The bill sets a two-term limit for presidents, gives parliament a veto over some presidential appointments, ends government control over parliament's committee system and allows parliament to set its own agenda.
But the clause that dominated public debate is one letting the president address parliament once a year in a US-style state of the union speech, which the head of state has been barred from doing since 1875 to ensure the executive and legislative are kept separate.
The Socialists said the reforms are the equivalent of crowning Sarkozy king.
'While we were hoping for progress for democracy, you are offering us consolidation of 'monocracy',' Socialist senator Bernard Frimat told the congress in Versailles, the former residence of French kings, before the vote.

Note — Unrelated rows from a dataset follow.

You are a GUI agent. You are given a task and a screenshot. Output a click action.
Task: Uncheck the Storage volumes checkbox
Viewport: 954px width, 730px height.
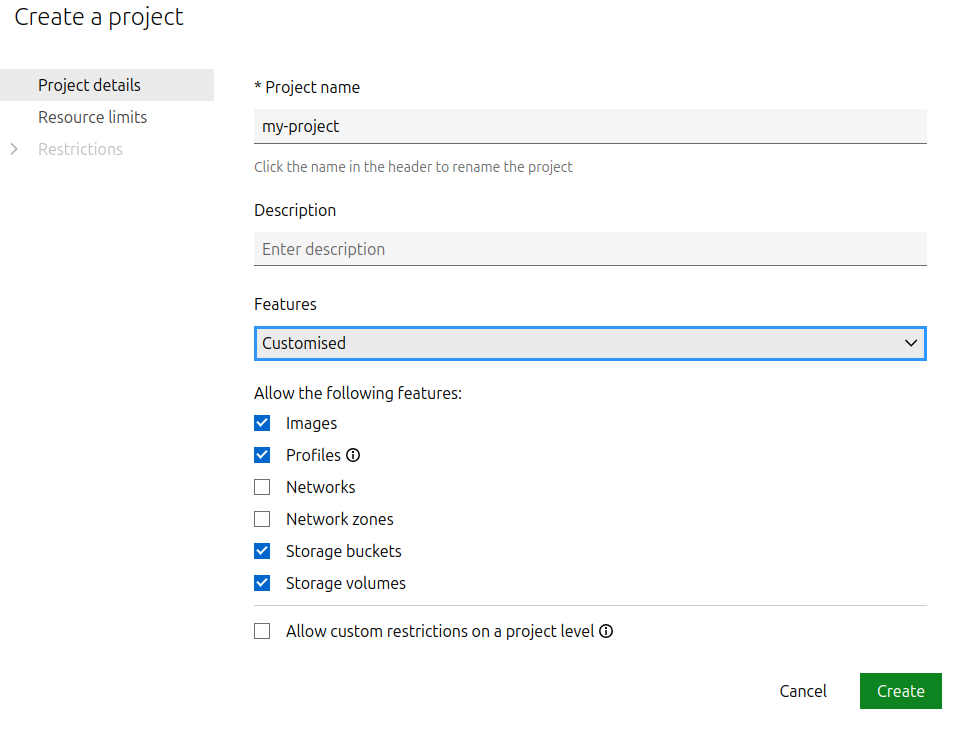262,583
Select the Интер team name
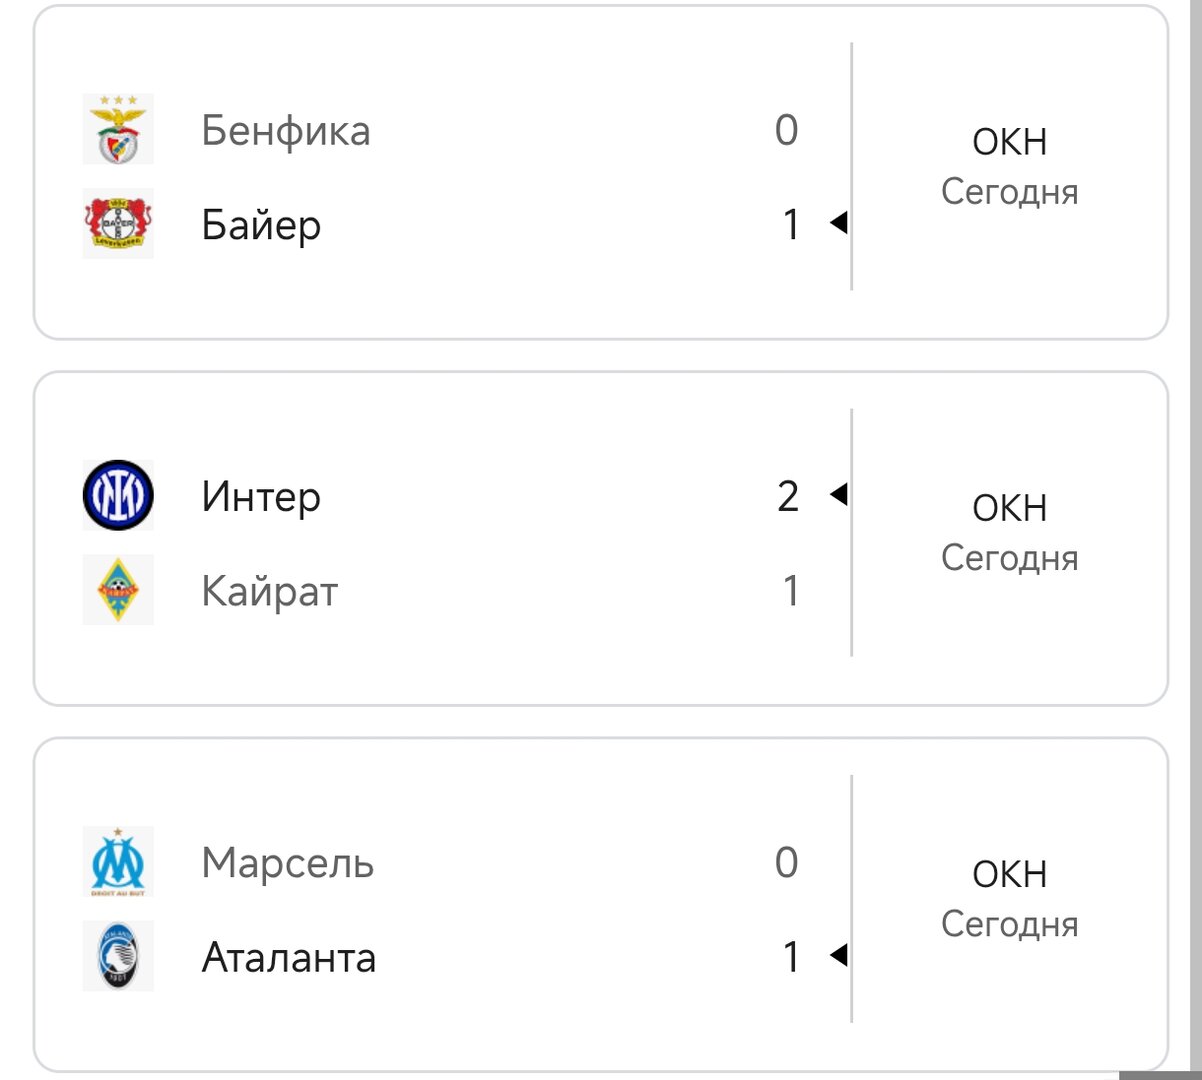The image size is (1202, 1080). pyautogui.click(x=261, y=497)
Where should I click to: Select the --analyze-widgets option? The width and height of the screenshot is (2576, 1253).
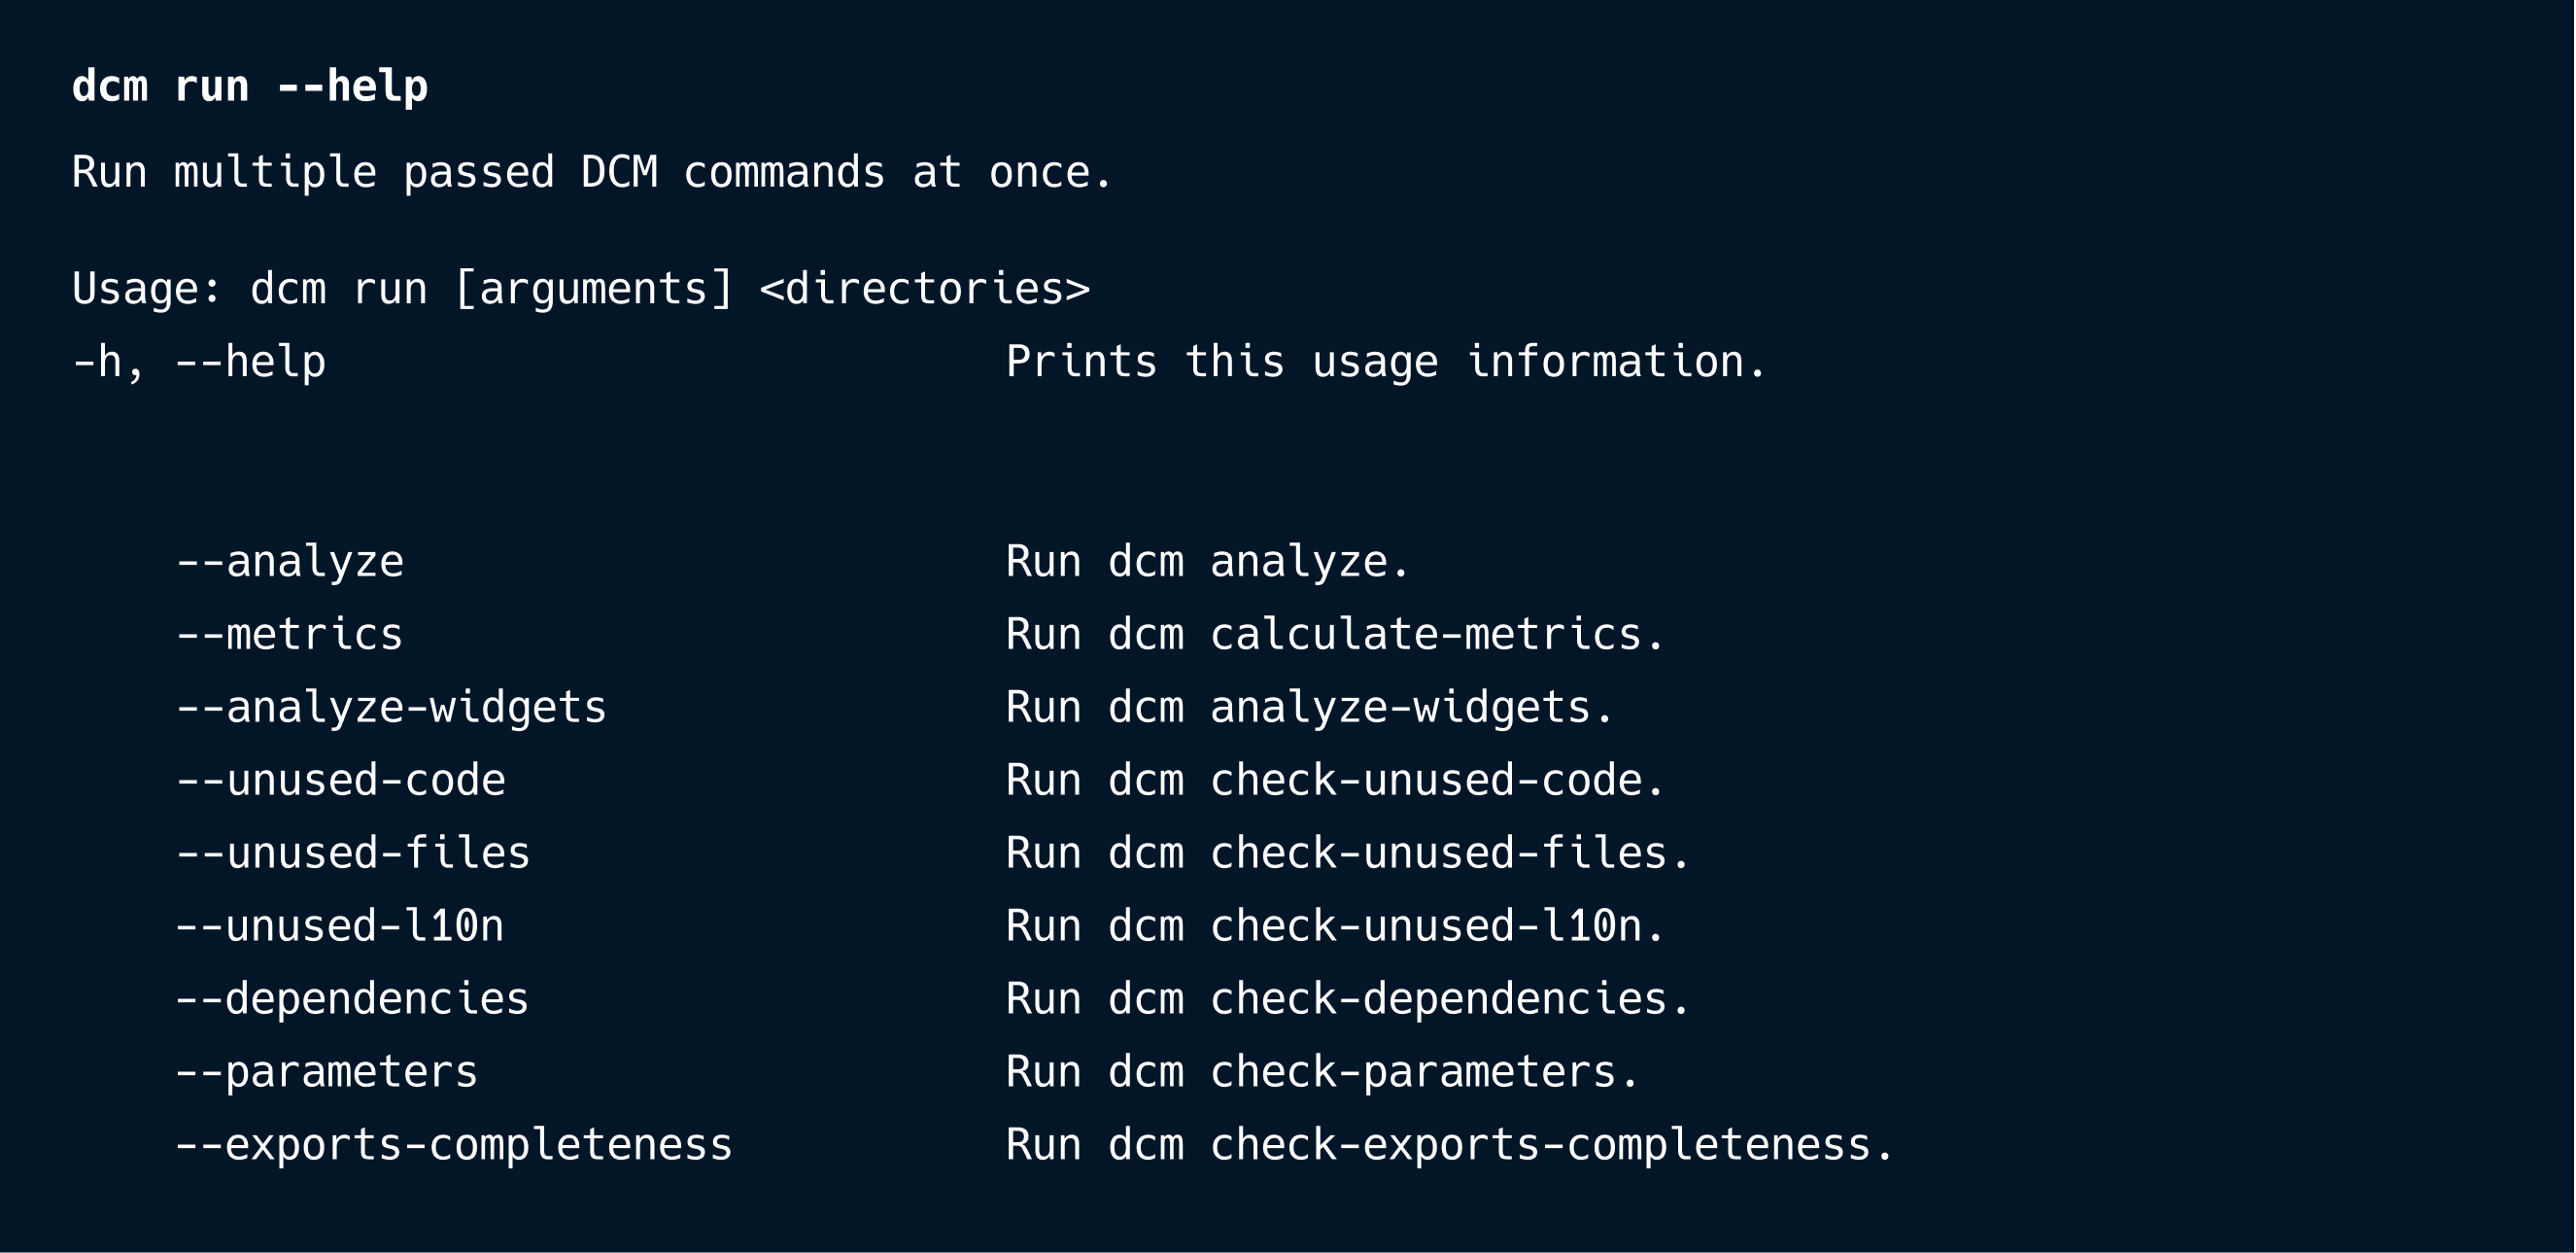(x=391, y=708)
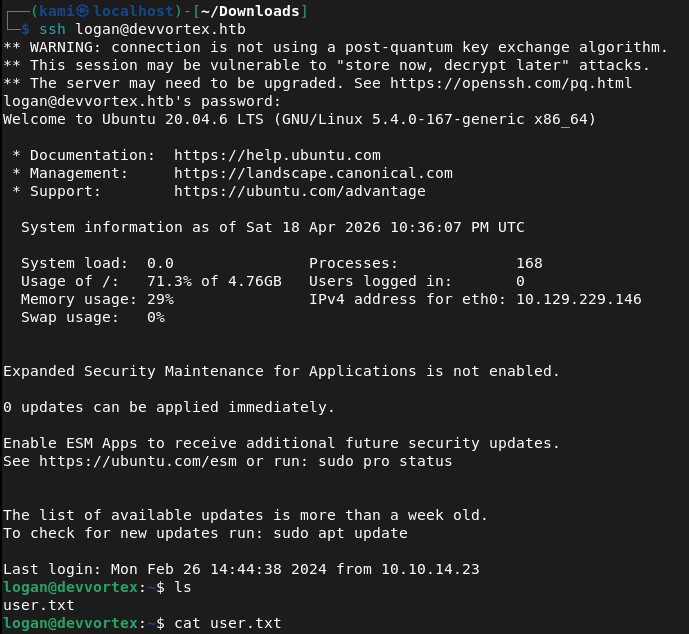This screenshot has width=689, height=634.
Task: Click the Memory usage 29% value
Action: (x=160, y=299)
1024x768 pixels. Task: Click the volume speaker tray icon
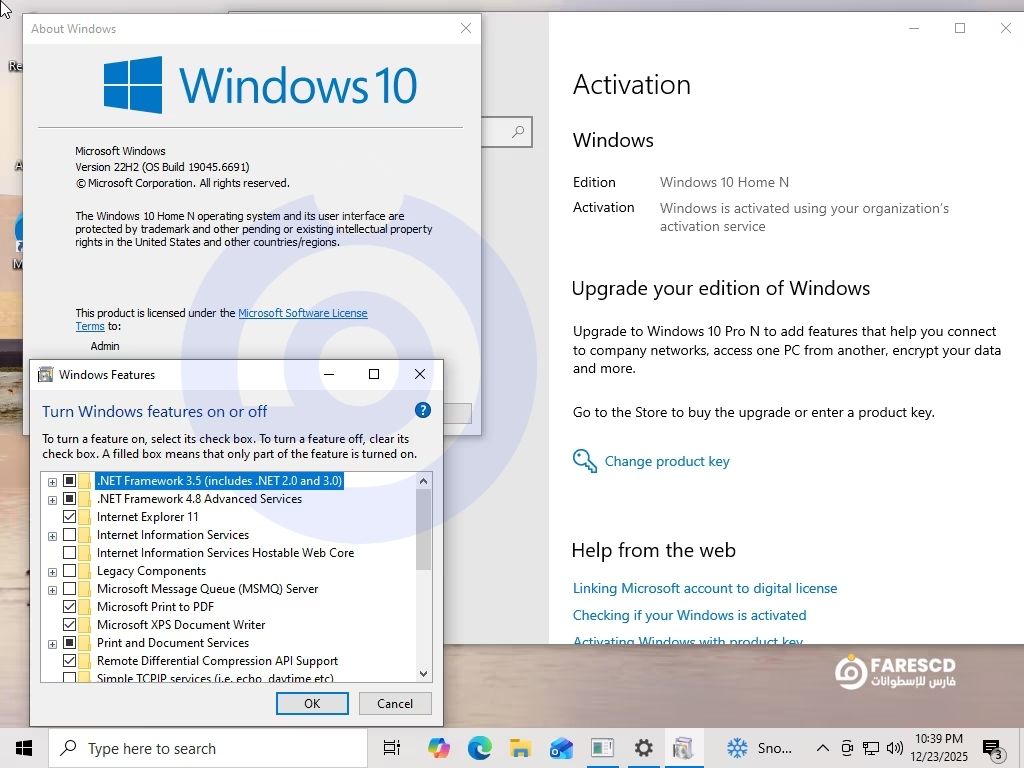tap(894, 748)
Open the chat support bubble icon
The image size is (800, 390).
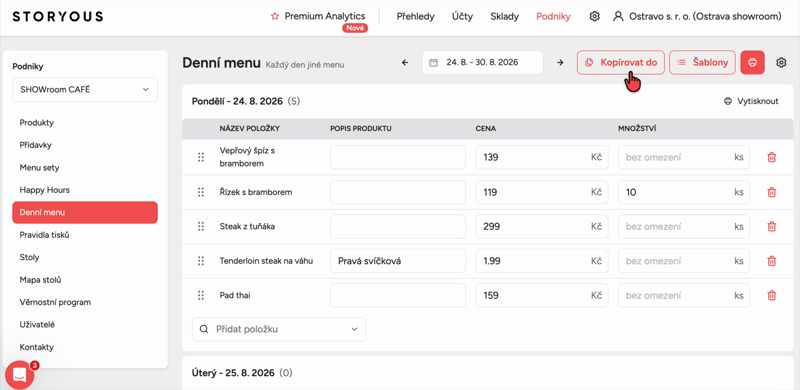pos(19,375)
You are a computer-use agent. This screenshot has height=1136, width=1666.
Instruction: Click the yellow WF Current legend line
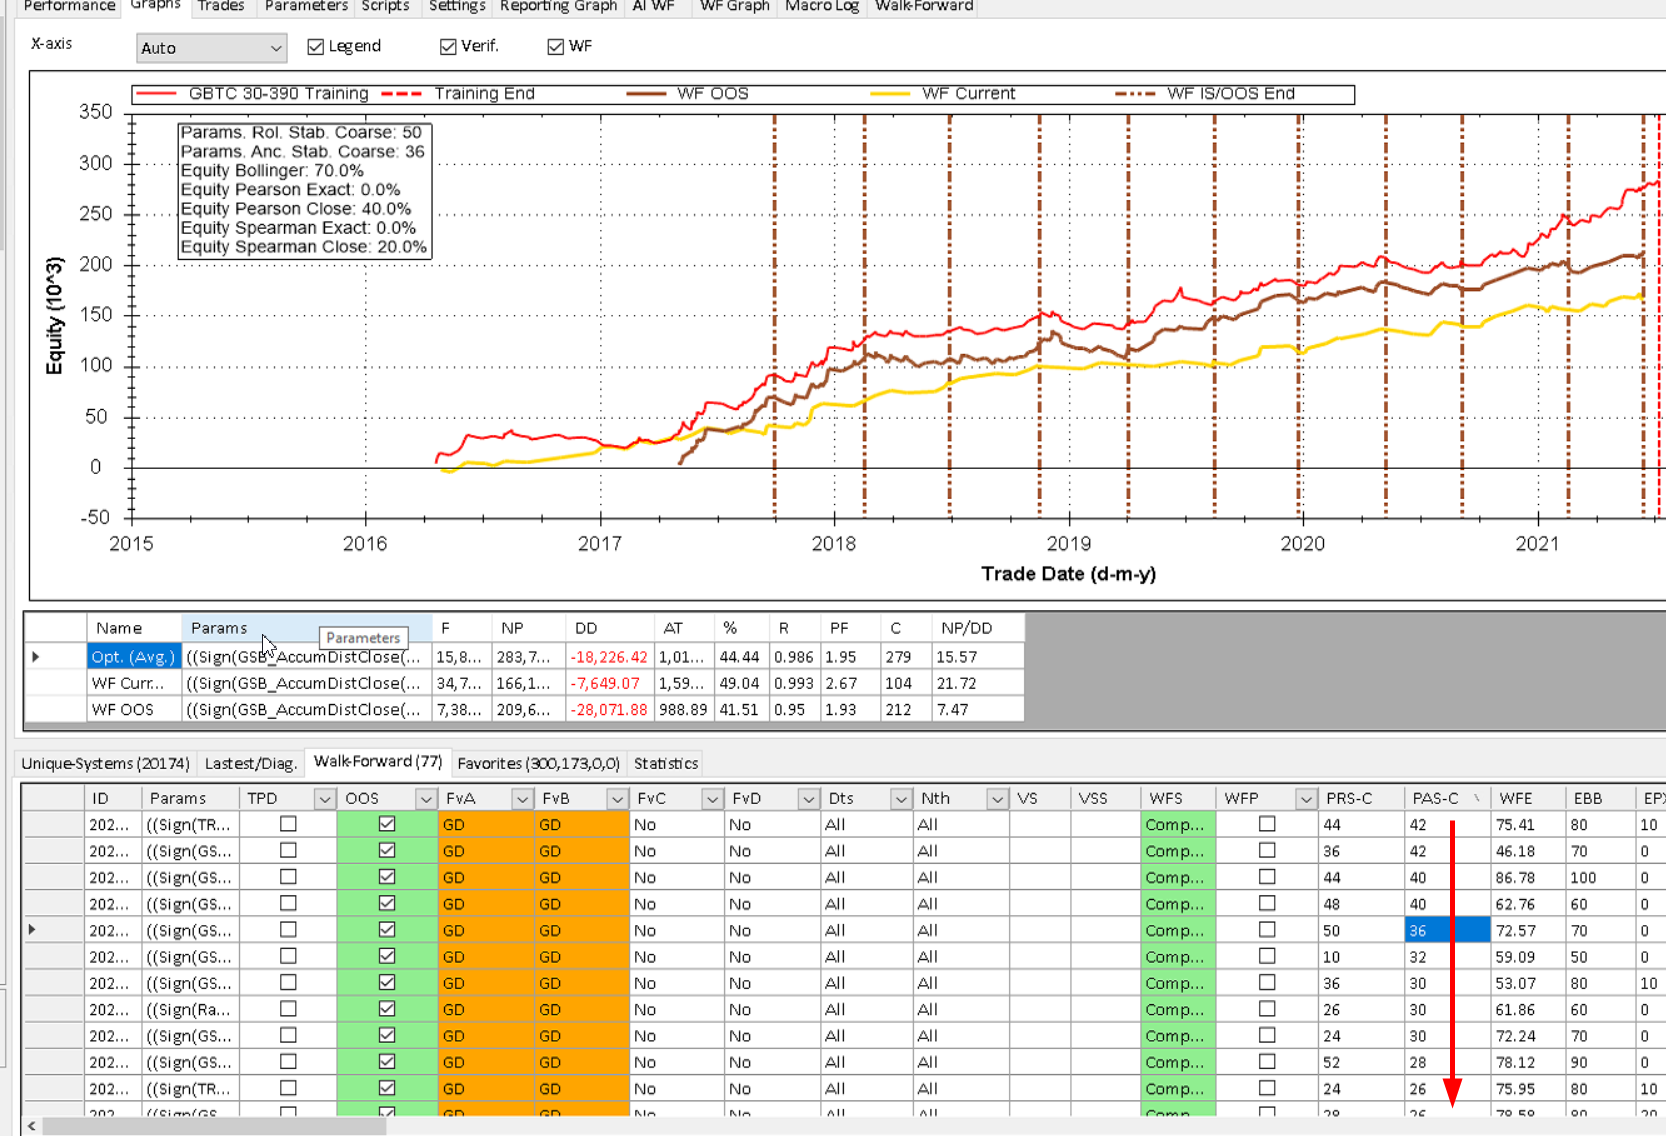[890, 94]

But rightwinger Sarkozy has argued that his reform of the constitution -- which was brought in by president Charles de Gaulle in 1958 and gives the president sweeping powers -- grants more weight to France's weak parliament.
He said the changes, a key promise in the election campaign that brought him to power a year ago, would make the head of state more accountable to lawmakers and to the public.
Fillon called for 'national cohesion' in his address to the Versailles congress that voted on the bill which modifies nearly half of the constitution's 89 articles.
'Our constitution is neither of the right nor of the left, it is our basic law which governs... the functioning of our democracy,' he said.
The bill, which also does away with the president's power to issue collective pardons, had looked far from certain to pass.
Because of the requirement for a three-fifths majority, Sarkozy was dependent on support from centrists and a small hard-left party.
He spent the weekend with his pop star wife Carla on a break in the Moroccan city of Marrakesh, but, according to various sources, has been working the phones to try to win over wavering members of his own UMP party and consolidate support.
Despite last-minute concessions, the Socialists, the Greens and the Communists all said they would vote against.
Jack Lang, a member of a cross-party commission that laid the groundwork for the reform, is the only Socialist to have said he would vote for the bill, which led to remarks that it was thanks to a Socialist vote that the reform went through.
'As for the person who took the responsibility of being the spare wheel for the majority in this vote, he is now alone with his conscience,' said Socialist spokesman Julien Dray.
Dray added that the victory by just one vote meant that the constitutional reform was 'tainted.'
The reform bill also calls for a referendum to be held in France, which opposes Turkey's joining the EU and proposes 'privileged partnership' instead, before any new member state is allowed into the bloc.
But that stipulation could be waived if a three-fifths majority in each assembly authorises the president to use parliamentary ratification instead.
Sarkozy was due back in Paris later Monday after his trip to Dublin to discuss the way forward following Ireland's shock rejection of the EU's Lisbon treaty, which has plunged the bloc into fresh turmoil.
France on July 1 took over the rotating EU presidency.